**Stated problem:** Can you give the material from its start through the line containing "pyautogui.click(x=253, y=156)" as a two-column CSV with the headers "query" and "reply"? Use one row per pair and put each value in a single quoted field with line breaks turned into spaces. Leave the pictures out.

# Start of Provided records

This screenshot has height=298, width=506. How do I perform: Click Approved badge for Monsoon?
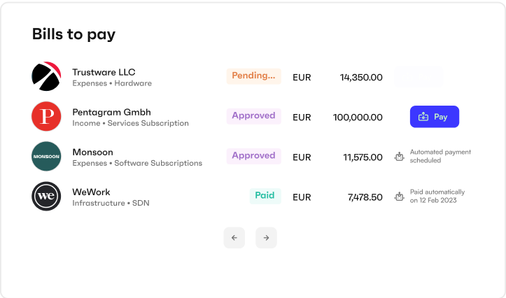pyautogui.click(x=253, y=156)
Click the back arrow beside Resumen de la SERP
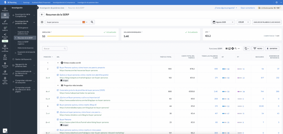The image size is (283, 134). pyautogui.click(x=42, y=15)
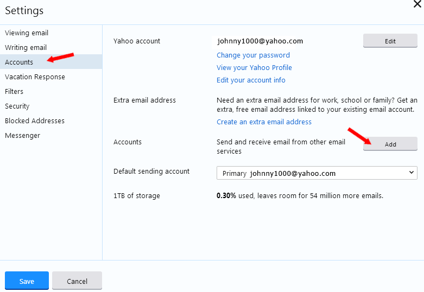Cancel the settings changes
The width and height of the screenshot is (424, 292).
(77, 281)
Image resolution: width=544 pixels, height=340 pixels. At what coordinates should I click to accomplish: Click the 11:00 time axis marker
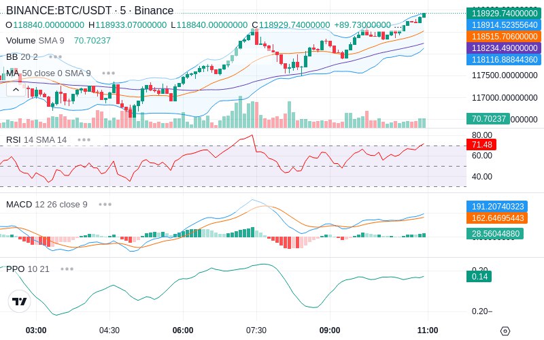tap(428, 330)
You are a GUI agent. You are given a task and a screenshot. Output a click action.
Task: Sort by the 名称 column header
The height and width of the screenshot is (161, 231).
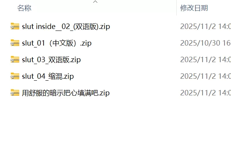tap(24, 8)
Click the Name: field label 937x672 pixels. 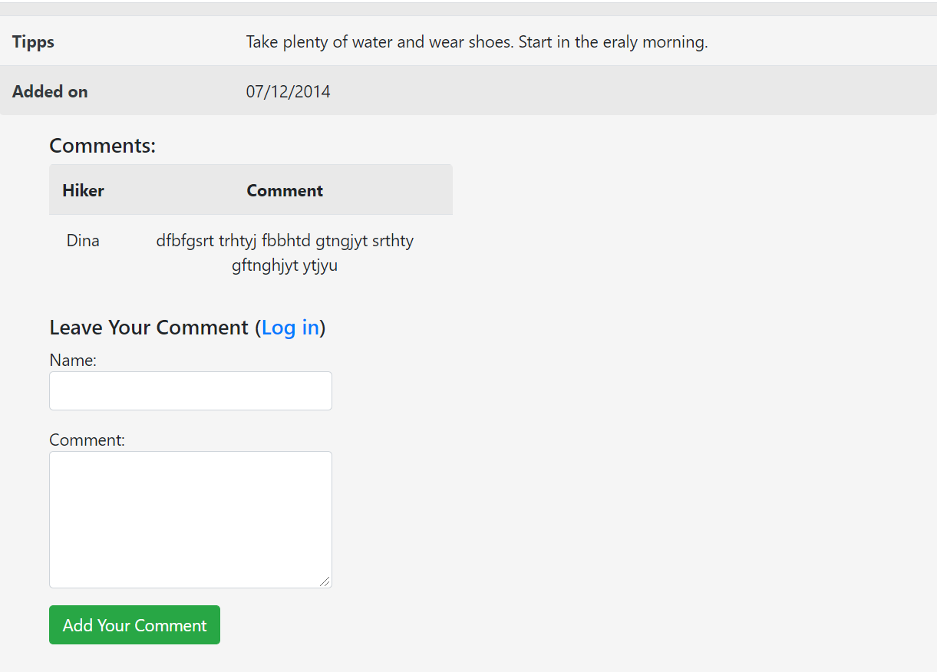[73, 360]
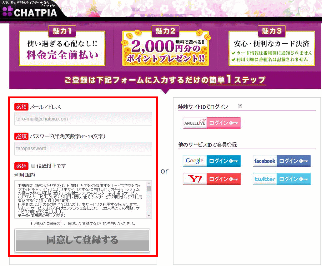Register using Google login button
This screenshot has height=266, width=322.
(x=212, y=161)
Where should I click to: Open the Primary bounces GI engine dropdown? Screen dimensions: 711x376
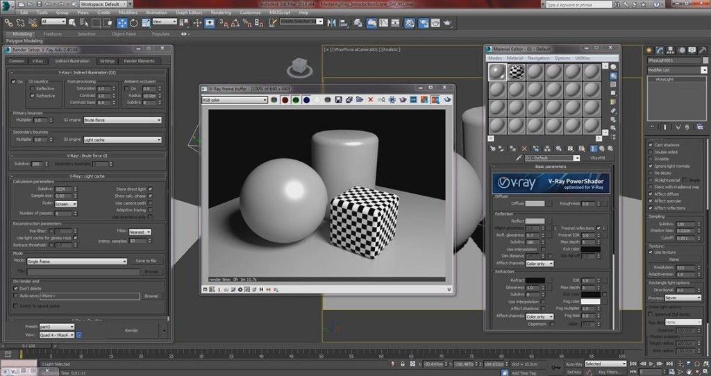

# End of Provided records

**Task solution:**
query,reply
"This screenshot has height=298, width=506. How do I perform: Click Approved badge for Monsoon?","pyautogui.click(x=253, y=156)"